Task material>
※ ※ ※
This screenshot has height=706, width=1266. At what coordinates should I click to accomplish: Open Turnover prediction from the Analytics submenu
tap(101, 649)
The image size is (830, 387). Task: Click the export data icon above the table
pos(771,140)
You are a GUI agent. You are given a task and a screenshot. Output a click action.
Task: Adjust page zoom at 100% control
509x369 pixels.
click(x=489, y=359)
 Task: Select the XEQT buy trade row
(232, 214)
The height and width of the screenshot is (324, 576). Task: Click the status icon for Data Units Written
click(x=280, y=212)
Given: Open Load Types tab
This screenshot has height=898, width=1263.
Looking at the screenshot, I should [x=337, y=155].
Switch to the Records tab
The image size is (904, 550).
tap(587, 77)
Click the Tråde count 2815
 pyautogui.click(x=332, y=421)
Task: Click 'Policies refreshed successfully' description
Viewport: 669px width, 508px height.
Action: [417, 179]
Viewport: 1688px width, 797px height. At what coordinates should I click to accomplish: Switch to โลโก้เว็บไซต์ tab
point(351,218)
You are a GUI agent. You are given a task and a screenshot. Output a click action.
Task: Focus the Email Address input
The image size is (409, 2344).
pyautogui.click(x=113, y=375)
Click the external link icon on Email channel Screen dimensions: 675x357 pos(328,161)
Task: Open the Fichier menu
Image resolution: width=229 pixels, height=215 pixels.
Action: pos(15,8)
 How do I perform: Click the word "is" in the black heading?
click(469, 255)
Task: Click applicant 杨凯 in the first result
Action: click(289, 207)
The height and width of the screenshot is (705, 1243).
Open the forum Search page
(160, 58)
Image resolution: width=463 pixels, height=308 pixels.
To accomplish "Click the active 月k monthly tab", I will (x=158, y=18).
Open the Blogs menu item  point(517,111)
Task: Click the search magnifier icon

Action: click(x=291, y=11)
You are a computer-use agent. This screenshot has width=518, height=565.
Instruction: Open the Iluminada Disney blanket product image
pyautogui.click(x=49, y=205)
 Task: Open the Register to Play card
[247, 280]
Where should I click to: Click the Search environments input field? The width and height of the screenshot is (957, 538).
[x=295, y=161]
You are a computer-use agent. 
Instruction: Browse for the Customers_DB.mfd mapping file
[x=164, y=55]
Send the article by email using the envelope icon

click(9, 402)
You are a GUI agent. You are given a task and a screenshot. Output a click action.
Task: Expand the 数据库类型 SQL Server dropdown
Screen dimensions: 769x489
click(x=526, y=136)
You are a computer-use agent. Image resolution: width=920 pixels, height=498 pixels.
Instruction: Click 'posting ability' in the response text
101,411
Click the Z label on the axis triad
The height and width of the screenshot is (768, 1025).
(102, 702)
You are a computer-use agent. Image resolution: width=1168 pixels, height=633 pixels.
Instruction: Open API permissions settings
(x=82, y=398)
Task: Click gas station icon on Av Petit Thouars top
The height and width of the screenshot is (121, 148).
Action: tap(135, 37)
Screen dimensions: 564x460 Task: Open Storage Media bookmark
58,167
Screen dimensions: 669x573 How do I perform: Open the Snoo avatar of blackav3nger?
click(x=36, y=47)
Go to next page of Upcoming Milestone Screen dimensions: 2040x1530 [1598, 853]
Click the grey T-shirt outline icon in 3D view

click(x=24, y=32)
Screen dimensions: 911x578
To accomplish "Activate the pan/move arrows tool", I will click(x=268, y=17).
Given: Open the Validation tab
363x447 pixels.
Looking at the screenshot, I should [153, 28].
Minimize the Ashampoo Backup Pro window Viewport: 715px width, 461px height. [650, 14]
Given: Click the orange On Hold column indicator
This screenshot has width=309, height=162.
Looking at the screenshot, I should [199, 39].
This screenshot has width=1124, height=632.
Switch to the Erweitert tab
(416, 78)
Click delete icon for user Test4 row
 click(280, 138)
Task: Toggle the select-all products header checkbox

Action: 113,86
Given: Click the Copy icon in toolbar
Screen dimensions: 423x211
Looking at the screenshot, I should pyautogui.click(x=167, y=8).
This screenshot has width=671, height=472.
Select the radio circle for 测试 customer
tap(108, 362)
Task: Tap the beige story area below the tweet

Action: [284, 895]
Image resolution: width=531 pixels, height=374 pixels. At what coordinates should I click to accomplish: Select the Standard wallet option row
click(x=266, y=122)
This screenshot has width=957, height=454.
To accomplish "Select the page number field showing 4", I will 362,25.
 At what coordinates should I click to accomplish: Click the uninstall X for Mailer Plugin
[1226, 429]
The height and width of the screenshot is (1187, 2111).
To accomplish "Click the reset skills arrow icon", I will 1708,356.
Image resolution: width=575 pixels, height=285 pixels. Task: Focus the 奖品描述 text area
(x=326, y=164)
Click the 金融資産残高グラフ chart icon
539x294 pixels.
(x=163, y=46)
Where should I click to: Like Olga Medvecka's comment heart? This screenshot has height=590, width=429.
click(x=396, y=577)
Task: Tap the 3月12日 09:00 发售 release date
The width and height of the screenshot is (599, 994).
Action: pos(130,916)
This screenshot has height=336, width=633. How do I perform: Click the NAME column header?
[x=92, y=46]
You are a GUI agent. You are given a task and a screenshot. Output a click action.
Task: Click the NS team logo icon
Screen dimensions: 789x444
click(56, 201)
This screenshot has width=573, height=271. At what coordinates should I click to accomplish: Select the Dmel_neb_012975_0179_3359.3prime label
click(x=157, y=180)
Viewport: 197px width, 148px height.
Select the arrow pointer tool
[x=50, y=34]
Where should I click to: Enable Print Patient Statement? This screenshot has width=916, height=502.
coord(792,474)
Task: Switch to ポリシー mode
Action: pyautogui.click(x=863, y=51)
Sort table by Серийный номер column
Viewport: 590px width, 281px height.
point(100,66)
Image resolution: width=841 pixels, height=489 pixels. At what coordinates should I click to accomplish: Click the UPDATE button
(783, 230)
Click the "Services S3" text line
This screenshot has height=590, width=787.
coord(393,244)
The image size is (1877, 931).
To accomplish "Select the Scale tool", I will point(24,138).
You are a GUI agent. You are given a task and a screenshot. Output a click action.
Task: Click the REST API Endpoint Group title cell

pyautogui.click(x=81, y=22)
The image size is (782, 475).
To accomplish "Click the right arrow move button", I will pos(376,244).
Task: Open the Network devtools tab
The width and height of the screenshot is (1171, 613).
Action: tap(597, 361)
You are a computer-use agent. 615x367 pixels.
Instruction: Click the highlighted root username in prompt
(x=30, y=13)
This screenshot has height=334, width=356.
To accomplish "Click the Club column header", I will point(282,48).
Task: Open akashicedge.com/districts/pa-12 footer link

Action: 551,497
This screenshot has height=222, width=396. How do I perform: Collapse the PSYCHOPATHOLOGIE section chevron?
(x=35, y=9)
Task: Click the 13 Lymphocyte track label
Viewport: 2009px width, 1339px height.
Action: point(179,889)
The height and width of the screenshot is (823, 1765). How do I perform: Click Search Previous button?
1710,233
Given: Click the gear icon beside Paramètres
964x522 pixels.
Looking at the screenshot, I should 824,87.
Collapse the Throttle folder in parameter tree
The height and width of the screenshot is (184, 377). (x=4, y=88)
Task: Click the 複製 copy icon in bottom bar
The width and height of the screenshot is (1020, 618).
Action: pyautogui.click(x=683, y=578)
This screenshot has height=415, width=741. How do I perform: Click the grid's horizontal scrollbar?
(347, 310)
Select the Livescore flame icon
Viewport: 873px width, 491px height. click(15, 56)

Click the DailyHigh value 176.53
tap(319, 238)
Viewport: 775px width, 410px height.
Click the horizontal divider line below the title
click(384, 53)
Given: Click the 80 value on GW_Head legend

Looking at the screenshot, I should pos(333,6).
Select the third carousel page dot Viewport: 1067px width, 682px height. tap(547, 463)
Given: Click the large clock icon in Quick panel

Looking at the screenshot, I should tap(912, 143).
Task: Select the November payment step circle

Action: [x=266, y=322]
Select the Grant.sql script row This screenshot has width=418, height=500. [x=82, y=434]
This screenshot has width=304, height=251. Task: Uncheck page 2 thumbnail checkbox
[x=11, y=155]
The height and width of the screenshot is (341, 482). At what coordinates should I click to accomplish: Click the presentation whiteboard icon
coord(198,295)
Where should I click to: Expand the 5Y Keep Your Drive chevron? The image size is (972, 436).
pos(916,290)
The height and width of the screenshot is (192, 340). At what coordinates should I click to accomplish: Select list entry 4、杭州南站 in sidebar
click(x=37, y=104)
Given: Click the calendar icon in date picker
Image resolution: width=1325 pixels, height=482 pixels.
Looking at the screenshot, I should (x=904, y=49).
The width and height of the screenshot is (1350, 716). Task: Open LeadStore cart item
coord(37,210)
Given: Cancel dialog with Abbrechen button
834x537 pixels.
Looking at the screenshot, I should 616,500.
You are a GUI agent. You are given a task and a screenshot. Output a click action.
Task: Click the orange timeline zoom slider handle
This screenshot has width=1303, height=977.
※ ※ ※
Objective> Convert the stretch from the first line of the items through the line containing "[x=295, y=161]" into a Markdown table with the columns Number and Text. Put each line in its own row with its sequential number, and leave out blank lines.

Correct output>
| Number | Text |
|---|---|
| 1 | This screenshot has height=706, width=1266. At what coordinates should I click to accomplish: Open Turnover prediction from the Analytics submenu |
| 2 | tap(101, 649) |
| 3 | The image size is (830, 387). Task: Click the export data icon above the table |
| 4 | pos(771,140) |
| 5 | You are a GUI agent. You are given a task and a screenshot. Output a click action. |
| 6 | Task: Adjust page zoom at 100% control |
| 7 | 509x369 pixels. |
| 8 | click(x=489, y=359) |
| 9 |  Task: Select the XEQT buy trade row |
| 10 | (232, 214) |
| 11 | The height and width of the screenshot is (324, 576). Task: Click the status icon for Data Units Written |
| 12 | click(x=280, y=212) |
| 13 | Given: Open Load Types tab |
| 14 | This screenshot has height=898, width=1263. |
| 15 | Looking at the screenshot, I should [x=337, y=155]. |
| 16 | Switch to the Records tab |
| 17 | The image size is (904, 550). |
| 18 | tap(587, 77) |
| 19 | Click the Tråde count 2815 |
| 20 |  pyautogui.click(x=332, y=421) |
| 21 | Task: Click 'Policies refreshed successfully' description |
| 22 | Viewport: 669px width, 508px height. |
| 23 | Action: [417, 179] |
| 24 | Viewport: 1688px width, 797px height. At what coordinates should I click to accomplish: Switch to โลโก้เว็บไซต์ tab |
| 25 | point(351,218) |
| 26 | You are a GUI agent. You are given a task and a screenshot. Output a click action. |
| 27 | Task: Focus the Email Address input |
| 28 | The image size is (409, 2344). |
| 29 | pyautogui.click(x=113, y=375) |
| 30 | Click the external link icon on Email channel Screen dimensions: 675x357 pos(328,161) |
| 31 | Task: Open the Fichier menu |
| 32 | Image resolution: width=229 pixels, height=215 pixels. |
| 33 | Action: pos(15,8) |
| 34 |  How do I perform: Click the word "is" in the black heading? |
| 35 | click(469, 255) |
| 36 | Task: Click applicant 杨凯 in the first result |
| 37 | Action: click(289, 207) |
| 38 | The height and width of the screenshot is (705, 1243). |
| 39 | Open the forum Search page |
| 40 | (160, 58) |
| 41 | Image resolution: width=463 pixels, height=308 pixels. |
| 42 | To accomplish "Click the active 月k monthly tab", I will (x=158, y=18). |
| 43 | Open the Blogs menu item  point(517,111) |
| 44 | Task: Click the search magnifier icon |
| 45 | Action: click(x=291, y=11) |
| 46 | You are a computer-use agent. This screenshot has width=518, height=565. |
| 47 | Instruction: Open the Iluminada Disney blanket product image |
| 48 | pyautogui.click(x=49, y=205) |
| 49 |  Task: Open the Register to Play card |
| 50 | [247, 280] |
| 51 | Where should I click to: Click the Search environments input field? The width and height of the screenshot is (957, 538). |
| 52 | [x=295, y=161] |